• **EXERCISE DIRECTIONS**
All lines from the top of the records below through the line holding "Given: Open the @bjoernstritzel handle link", and only those, should be printed exactly, minus the pictures.

• **Data records**
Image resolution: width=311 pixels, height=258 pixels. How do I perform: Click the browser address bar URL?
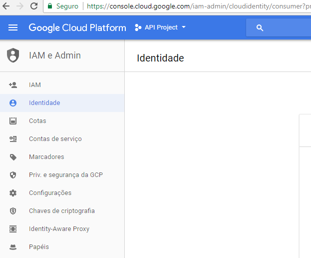point(199,6)
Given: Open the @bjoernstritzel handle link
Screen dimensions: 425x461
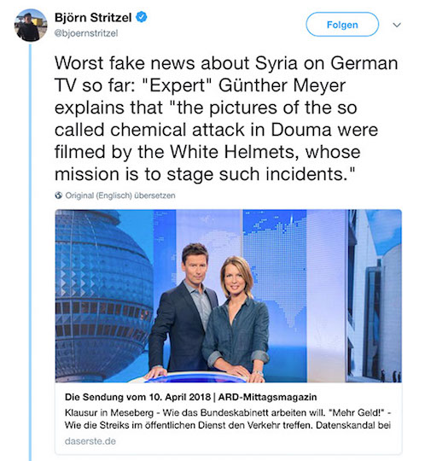Looking at the screenshot, I should point(86,33).
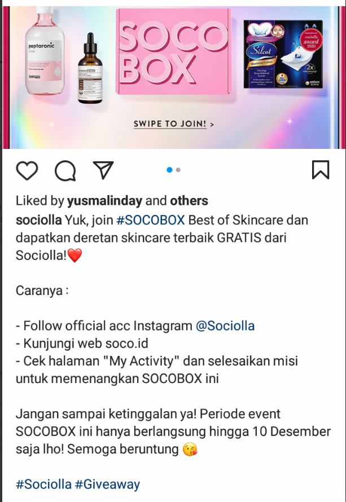This screenshot has height=502, width=346.
Task: Open sociolla username in caption
Action: click(x=39, y=221)
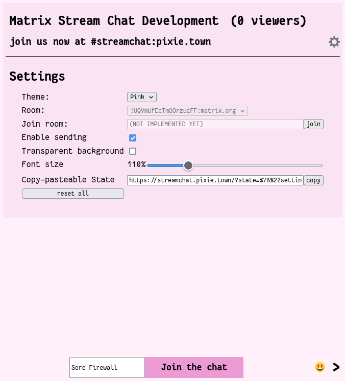
Task: Click the copy button for state URL
Action: point(313,180)
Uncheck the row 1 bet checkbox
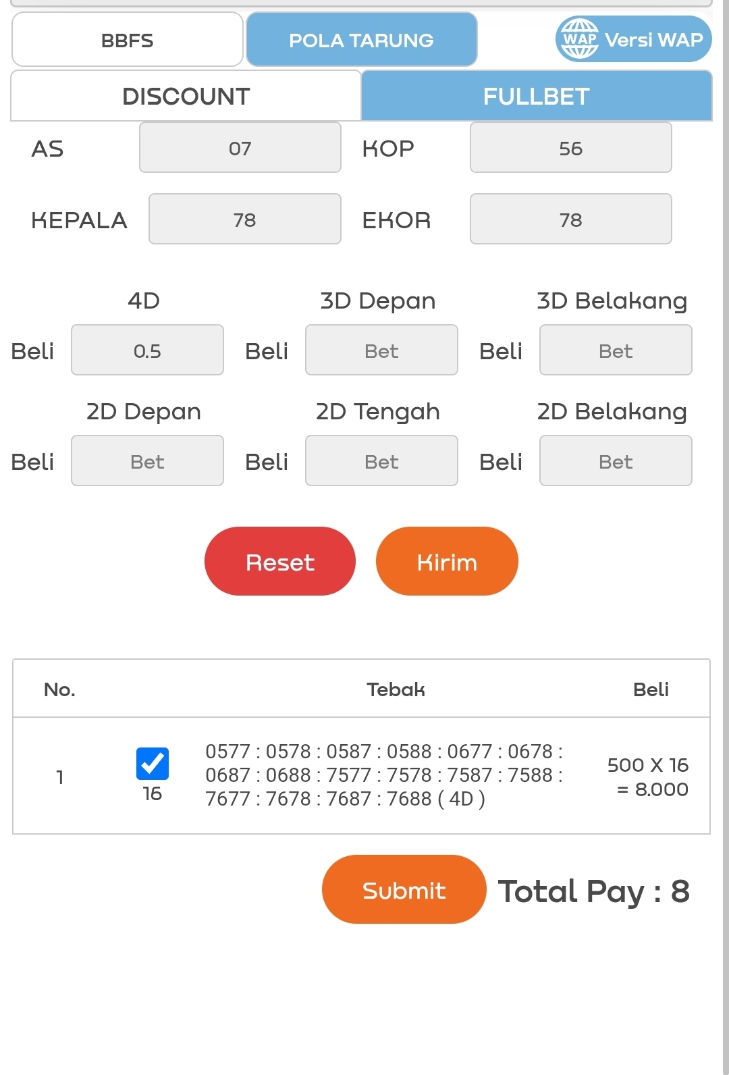 point(153,764)
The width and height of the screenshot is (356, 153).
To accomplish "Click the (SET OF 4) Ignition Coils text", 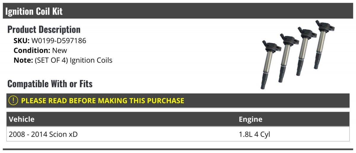I will 74,60.
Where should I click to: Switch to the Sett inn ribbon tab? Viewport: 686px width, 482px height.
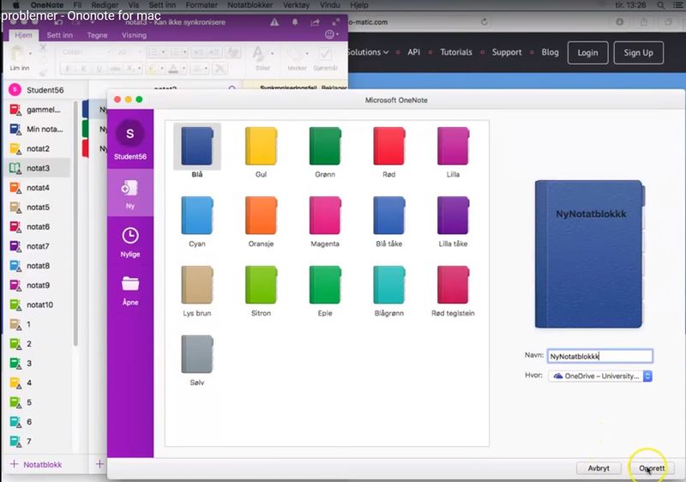(x=59, y=35)
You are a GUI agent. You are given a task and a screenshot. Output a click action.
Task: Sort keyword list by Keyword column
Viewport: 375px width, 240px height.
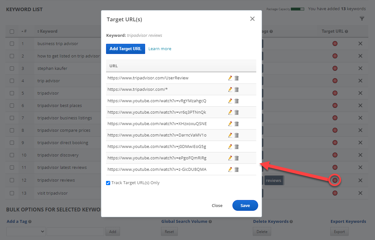pos(48,31)
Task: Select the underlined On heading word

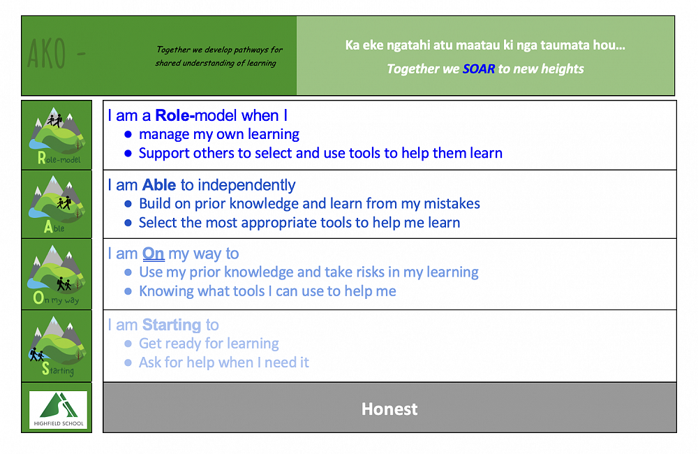Action: pos(153,254)
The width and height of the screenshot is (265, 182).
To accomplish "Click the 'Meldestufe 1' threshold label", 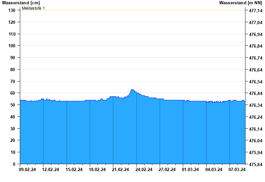I will [x=33, y=8].
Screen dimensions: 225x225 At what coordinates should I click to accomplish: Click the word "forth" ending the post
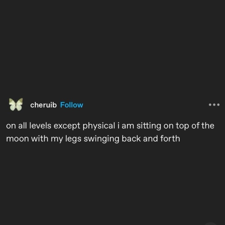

• **TASK SOLUTION**
Image resolution: width=311 pixels, height=258 pixels. How do I perform: Click the browser address bar URL?
point(199,6)
Given: Open the @bjoernstritzel handle link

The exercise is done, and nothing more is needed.